YOUR TASK:
Copy the records exactly as they appear, starting at the line containing "Given: Click the red thumbs-down" and ending at the line containing "Turn off Uninformative".

* Start PROVIDED RECORDS *

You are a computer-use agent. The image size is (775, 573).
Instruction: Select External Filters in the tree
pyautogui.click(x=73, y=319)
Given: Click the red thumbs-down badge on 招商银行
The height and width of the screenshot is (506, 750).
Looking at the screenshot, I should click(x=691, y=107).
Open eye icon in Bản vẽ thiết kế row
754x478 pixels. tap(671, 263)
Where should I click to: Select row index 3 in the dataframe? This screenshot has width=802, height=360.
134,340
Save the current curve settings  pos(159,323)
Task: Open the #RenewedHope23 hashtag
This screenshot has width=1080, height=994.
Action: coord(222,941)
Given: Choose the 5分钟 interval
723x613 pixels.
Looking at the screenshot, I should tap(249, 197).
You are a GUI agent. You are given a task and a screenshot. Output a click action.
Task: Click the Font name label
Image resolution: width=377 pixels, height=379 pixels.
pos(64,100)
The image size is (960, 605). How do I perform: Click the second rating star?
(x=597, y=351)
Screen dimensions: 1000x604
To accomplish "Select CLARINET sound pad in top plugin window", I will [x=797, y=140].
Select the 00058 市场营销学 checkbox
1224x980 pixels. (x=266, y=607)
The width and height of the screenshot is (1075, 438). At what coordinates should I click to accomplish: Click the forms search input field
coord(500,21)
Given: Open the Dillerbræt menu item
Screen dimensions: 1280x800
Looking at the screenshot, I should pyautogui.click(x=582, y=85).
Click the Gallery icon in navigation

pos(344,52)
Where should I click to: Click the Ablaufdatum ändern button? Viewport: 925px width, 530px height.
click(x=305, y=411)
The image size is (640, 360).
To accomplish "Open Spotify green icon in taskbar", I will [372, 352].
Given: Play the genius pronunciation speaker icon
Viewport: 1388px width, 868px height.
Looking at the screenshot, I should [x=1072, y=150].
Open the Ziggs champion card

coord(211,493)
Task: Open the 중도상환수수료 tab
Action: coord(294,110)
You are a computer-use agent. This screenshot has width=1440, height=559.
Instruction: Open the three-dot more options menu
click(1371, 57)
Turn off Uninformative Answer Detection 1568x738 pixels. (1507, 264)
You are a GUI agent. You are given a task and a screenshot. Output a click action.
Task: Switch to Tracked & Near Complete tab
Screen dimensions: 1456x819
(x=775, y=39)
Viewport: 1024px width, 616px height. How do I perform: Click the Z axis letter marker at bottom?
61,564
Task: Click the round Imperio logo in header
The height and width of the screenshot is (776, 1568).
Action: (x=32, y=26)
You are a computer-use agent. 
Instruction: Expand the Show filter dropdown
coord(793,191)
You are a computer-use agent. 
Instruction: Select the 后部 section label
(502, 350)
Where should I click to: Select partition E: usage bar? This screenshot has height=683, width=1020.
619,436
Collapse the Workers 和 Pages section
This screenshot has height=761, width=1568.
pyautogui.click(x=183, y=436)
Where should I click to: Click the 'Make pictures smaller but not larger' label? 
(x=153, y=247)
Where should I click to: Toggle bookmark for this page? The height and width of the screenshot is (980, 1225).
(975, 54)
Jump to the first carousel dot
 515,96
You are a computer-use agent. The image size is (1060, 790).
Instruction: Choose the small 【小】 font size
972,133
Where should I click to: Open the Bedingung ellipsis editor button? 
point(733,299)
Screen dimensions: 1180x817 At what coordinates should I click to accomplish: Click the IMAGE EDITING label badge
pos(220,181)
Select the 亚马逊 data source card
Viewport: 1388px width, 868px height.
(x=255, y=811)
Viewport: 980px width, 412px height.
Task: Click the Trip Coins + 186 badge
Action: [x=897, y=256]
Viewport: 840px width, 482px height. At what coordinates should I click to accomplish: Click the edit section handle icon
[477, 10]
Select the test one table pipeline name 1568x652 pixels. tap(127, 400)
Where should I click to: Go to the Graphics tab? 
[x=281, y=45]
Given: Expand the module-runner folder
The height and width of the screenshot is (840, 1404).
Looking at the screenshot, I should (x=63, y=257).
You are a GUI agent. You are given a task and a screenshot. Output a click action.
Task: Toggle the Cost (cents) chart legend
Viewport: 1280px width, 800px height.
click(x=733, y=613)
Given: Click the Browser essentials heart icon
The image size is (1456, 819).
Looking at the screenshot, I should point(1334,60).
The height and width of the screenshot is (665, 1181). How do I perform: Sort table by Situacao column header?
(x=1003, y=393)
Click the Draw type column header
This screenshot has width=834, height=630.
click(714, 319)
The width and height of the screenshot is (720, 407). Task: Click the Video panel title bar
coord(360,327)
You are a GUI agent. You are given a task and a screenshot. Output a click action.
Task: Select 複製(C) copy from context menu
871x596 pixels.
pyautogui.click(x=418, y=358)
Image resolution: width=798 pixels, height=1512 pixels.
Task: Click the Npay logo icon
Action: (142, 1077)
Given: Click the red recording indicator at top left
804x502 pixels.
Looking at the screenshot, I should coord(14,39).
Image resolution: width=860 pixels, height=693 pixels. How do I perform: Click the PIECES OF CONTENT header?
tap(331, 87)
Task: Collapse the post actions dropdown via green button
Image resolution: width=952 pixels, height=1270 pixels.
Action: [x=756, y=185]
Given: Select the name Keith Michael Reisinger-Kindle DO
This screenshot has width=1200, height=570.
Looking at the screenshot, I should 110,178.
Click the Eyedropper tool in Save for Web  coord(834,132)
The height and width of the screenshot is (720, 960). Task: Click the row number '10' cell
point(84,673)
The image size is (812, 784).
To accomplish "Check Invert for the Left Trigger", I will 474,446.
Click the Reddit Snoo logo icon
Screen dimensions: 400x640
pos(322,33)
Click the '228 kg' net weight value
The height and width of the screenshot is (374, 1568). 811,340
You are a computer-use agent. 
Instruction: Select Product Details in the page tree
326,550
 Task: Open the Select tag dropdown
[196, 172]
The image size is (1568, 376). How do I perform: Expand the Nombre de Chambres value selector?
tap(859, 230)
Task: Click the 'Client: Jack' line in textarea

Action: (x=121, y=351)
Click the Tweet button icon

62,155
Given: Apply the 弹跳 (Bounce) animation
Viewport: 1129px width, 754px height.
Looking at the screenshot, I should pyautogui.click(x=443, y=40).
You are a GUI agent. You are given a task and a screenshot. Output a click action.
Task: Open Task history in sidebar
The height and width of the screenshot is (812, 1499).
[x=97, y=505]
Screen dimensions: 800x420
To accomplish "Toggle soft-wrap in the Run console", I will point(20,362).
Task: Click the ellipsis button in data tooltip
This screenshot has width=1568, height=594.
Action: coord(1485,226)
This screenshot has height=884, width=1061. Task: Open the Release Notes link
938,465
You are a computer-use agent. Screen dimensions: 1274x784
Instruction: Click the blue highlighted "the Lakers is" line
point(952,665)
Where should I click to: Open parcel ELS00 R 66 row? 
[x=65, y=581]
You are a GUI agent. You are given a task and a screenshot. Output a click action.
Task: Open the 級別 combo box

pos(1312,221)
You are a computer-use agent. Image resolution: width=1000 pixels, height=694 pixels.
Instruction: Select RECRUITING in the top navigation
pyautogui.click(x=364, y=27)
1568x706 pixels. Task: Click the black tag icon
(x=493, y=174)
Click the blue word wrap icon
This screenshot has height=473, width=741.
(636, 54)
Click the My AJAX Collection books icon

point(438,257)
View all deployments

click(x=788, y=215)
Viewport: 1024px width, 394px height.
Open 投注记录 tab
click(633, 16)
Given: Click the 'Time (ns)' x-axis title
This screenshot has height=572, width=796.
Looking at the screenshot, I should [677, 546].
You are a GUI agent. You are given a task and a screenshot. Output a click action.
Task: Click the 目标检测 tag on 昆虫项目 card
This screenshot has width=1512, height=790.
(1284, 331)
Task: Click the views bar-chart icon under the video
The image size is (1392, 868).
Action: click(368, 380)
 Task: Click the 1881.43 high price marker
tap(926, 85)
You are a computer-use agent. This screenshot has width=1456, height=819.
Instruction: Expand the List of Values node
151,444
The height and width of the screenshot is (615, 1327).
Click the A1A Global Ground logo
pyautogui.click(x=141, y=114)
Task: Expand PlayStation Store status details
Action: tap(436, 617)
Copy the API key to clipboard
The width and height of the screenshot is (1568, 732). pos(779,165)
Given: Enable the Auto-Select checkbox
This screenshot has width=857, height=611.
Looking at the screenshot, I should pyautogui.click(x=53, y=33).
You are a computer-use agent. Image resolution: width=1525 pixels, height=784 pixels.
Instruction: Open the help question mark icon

* End PROVIDED RECORDS *

RESPONSE TO THE TASK:
Given: Click the red thumbs-down badge on 招商银行
The height and width of the screenshot is (506, 750).
Looking at the screenshot, I should click(x=691, y=107).
Open eye icon in Bản vẽ thiết kế row
754x478 pixels. tap(671, 263)
Where should I click to: Select row index 3 in the dataframe? This screenshot has width=802, height=360.
134,340
Save the current curve settings  pos(159,323)
Task: Open the #RenewedHope23 hashtag
This screenshot has width=1080, height=994.
Action: coord(222,941)
Given: Choose the 5分钟 interval
723x613 pixels.
Looking at the screenshot, I should tap(249, 197).
You are a GUI agent. You are given a task and a screenshot. Output a click action.
Task: Click the Font name label
Image resolution: width=377 pixels, height=379 pixels.
pos(64,100)
The image size is (960, 605). How do I perform: Click the second rating star?
(x=597, y=351)
Screen dimensions: 1000x604
To accomplish "Select CLARINET sound pad in top plugin window", I will [x=797, y=140].
Select the 00058 市场营销学 checkbox
1224x980 pixels. (x=266, y=607)
The width and height of the screenshot is (1075, 438). At what coordinates should I click to accomplish: Click the forms search input field
coord(500,21)
Given: Open the Dillerbræt menu item
Screen dimensions: 1280x800
Looking at the screenshot, I should pyautogui.click(x=582, y=85).
Click the Gallery icon in navigation

pos(344,52)
Where should I click to: Click the Ablaufdatum ändern button? Viewport: 925px width, 530px height.
click(x=305, y=411)
The image size is (640, 360).
To accomplish "Open Spotify green icon in taskbar", I will [372, 352].
Given: Play the genius pronunciation speaker icon
Viewport: 1388px width, 868px height.
Looking at the screenshot, I should [x=1072, y=150].
Open the Ziggs champion card

coord(211,493)
Task: Open the 중도상환수수료 tab
Action: coord(294,110)
You are a computer-use agent. This screenshot has width=1440, height=559.
Instruction: Open the three-dot more options menu
click(1371, 57)
Turn off Uninformative Answer Detection 1568x738 pixels. (1507, 264)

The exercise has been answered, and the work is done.